Un objet de mémoire
Argument conceptuel
Tel que nous l'avions annoncé à l'étape précédente, la question patrimoniale a été ici étudiée en profondeur et la présente proposition découle directement de cette réflexion. Il s'agissait en effet, d'une part, de prendre position par rapport à la direction proposée par les auteurs du programme fonctionnel et technique et reconduite par les responsables du projet lors de la visite des lieux en ce qui concerne notamment la suppression des colonnes et de l'escalier extérieur principal et, d'autre part, de considérer une à une les diverses valeurs patrimoniales que nous reconnaissons nous-mêmes pour l'ensemble du site.
Ainsi, le bâtiment de l'église, celui du presbytère, le muret de pierre, la sculpture du Christ ainsi que les grands conifères forment tous ensemble un site rempli d'histoires, de souvenirs, de messes de Noël, de baptêmes, de mariage, de décès et plus récemment de concerts et de pièces de théâtre tout aussi mémorables. À notre avis, ce sont les valeurs sociales, historiques et culturelles qui dominent le statut patrimonial de l'ensemble, sans pour autant en annuler les valeurs architecturales et paysagères qui nous apparaissent également importantes.

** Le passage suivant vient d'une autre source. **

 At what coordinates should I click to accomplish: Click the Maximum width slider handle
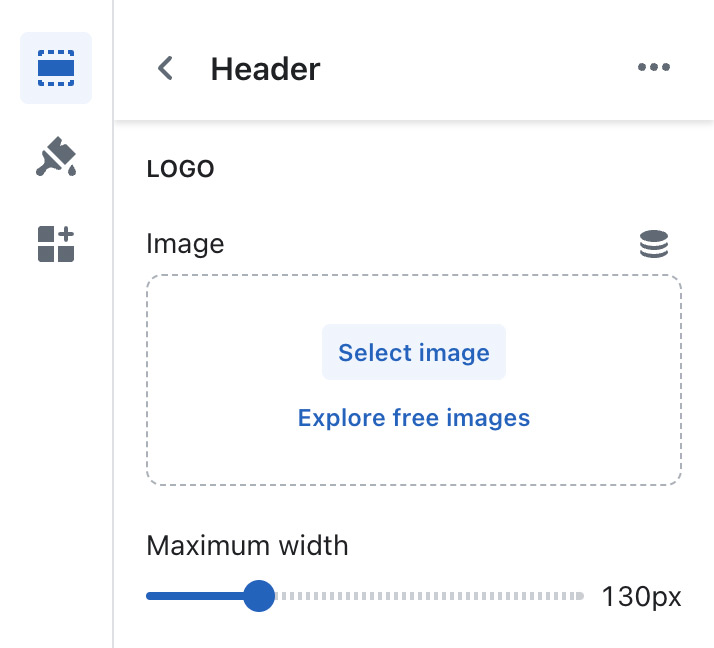(x=259, y=597)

Connu depuis plus de 85 années comme un site de rassemblement, de culture et de socialisation duquel émanent plusieurs générations de souvenirs, le site de Notre-Dame-de-Protection et de l'Agora des Arts se doit, à travers son nouvel usage, de maintenir ces valeurs intrinsèques, voire même d'en pousser le développement encore un peu plus loin. L'exercice de réhabilitation que nous proposons multiplie notamment les espaces de socialisation par la mise en oeuvre des trois nouveaux parvis extérieurs : Alors que l'espace événementiel du côté de la septième Avenue profite du dénivelé naturel du terrain pour générer un petit gradin, l'entrée principale située dans l'axe central et sur les traces de l'escalier d'origine en maintien la pleine largeur, formant ainsi un second espace public d'intérêt. Directement au-dessus, la terrasse reprend la forme du parvis d'origine et offre un complément extérieur et sécurisé au foyer intérieur à l'étage de la salle.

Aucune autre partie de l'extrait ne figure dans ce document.